Howard Davies, the first chairman of the FSA, keeps dragging in a blackboard on which he's chalked the acronym S-L-U-M-P (for sub-prime, liquidity, unravelling, meltdown, pumping). This is supposed to gesture towards a quasi-Shakespearean five-act structure, but it merely emphasises the stolid, spelt-out-to-a-fault manner of the way the piece tells a momentous story that embraces the four days in September 2008 when capitalism came to a grinding halt.
Instead of the gripping play he might have written, Hare gives us a sort of "Everything You Wanted to Know About the Credit Crunch But Were Afraid to Ask". It's honourable, lucid, tenacious, but also a little dull. You want to have "securitisation" explained? Banker David Marsh has a good image for what happens when the originator and holder of a loan get separated. It's like pain moving round in disguise: "You stub your toe but it's your elbow which hurts". What we see, though, is the weedy spectacle of businessmen swapping pages from their portfolios.

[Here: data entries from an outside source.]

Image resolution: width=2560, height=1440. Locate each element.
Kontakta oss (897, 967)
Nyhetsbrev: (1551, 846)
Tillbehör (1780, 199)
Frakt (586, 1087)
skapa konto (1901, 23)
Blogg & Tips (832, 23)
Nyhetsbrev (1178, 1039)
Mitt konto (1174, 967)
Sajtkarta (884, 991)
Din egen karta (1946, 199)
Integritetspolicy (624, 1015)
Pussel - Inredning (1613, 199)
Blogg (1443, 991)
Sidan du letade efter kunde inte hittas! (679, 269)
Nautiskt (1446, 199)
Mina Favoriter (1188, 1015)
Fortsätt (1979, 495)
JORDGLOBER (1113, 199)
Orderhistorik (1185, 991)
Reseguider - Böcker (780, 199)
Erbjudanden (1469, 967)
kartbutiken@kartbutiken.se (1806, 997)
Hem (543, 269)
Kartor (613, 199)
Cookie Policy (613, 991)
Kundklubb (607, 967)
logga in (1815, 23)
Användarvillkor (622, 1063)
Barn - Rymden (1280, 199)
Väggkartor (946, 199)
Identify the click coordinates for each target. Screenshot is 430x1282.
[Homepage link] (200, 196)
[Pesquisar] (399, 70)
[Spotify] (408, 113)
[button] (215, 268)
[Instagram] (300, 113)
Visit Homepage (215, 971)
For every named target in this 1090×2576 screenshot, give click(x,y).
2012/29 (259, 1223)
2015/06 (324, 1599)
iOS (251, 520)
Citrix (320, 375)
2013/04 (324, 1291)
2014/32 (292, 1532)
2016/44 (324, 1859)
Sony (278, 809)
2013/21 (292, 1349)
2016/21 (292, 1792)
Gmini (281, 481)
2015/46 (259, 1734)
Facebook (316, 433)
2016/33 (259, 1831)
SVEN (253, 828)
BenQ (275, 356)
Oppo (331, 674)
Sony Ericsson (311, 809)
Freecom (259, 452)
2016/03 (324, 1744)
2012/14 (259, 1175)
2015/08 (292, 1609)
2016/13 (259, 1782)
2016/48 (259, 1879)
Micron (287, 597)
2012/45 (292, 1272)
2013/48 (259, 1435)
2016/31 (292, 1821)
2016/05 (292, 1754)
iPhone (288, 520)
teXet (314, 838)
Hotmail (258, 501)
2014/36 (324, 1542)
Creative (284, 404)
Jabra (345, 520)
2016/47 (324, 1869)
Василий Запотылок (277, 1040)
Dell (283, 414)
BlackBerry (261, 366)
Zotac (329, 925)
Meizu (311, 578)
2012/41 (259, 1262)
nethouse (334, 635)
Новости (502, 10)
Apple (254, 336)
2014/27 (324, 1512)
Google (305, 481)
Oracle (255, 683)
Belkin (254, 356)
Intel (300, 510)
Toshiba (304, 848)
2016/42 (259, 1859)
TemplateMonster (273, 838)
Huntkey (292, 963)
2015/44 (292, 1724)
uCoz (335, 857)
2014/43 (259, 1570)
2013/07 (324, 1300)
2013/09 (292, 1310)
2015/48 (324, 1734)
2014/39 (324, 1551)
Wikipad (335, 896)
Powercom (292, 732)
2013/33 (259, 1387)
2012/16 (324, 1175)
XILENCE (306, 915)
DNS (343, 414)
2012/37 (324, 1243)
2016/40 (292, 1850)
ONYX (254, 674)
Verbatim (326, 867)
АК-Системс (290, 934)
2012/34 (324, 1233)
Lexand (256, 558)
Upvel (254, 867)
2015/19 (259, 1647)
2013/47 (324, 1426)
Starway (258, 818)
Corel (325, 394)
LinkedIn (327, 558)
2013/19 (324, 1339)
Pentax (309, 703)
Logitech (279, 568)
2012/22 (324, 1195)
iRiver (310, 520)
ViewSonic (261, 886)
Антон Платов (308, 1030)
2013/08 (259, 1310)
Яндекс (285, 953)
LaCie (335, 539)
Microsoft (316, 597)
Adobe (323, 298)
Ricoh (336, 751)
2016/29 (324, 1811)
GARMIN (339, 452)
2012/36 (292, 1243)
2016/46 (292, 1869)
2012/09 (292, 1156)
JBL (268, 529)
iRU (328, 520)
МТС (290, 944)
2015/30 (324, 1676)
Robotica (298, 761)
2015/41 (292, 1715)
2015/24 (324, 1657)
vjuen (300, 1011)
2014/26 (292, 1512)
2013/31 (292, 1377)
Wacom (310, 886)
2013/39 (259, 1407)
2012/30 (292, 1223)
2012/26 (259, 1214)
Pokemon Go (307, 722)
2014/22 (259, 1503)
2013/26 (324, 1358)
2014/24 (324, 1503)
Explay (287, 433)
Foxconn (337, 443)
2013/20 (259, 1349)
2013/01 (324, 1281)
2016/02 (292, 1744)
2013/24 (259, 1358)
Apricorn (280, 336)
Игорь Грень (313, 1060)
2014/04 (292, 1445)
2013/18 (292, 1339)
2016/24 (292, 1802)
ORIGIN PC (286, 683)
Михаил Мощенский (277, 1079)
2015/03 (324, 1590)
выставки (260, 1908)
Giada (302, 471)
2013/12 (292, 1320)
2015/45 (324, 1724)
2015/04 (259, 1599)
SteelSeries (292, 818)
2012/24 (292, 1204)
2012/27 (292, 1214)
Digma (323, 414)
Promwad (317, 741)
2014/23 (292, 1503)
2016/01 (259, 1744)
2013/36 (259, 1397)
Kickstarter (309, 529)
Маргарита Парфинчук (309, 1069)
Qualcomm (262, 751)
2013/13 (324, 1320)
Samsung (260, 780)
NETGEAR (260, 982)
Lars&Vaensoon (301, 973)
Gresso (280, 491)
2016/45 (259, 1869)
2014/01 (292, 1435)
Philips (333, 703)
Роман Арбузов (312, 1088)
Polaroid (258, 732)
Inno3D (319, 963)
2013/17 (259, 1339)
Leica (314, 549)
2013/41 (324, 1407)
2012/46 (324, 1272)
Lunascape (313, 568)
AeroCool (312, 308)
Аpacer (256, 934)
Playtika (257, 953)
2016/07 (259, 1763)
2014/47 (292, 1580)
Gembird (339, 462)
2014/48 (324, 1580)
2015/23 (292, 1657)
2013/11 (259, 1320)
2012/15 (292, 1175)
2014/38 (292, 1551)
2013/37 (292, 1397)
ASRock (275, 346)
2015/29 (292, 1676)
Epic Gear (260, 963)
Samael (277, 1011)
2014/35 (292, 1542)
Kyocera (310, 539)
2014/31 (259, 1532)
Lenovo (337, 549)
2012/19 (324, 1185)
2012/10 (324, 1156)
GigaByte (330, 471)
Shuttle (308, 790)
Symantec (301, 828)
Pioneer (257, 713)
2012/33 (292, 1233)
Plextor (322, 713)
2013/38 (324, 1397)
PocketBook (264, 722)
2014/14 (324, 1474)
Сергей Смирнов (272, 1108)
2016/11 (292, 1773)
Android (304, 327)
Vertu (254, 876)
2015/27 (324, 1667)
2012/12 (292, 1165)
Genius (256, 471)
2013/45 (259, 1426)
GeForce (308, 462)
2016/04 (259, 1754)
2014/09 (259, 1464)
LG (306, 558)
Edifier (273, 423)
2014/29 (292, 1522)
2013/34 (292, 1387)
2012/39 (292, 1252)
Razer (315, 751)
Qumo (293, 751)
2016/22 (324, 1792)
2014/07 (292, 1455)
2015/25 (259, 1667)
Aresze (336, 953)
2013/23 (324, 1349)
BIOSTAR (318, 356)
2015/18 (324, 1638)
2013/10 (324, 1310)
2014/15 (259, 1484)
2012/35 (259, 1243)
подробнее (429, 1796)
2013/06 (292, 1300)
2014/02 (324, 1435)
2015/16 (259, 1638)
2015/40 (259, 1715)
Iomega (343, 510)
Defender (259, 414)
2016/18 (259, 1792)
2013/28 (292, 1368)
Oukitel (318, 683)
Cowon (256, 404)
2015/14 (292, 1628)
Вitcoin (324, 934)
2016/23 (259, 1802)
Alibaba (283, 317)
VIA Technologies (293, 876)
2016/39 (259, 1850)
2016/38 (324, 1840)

Even as journalism, the piece lacks dialectical edge. Hare's central contention is that, to ward off legislation, bankers have a vested interest in denying that this recession (because of the collapse of the system in 2008) is radically different in kind to previous slumps. But the financiers to whom Hare talks are, by and large, rueful reformed characters who eloquently agree. His case would be toughened if he had to slug it out with the kind of unreconstructed swinging-dick Darwinian who might argue that the financial innovations that were criminal in one era have a habit of passing into respectability in the next.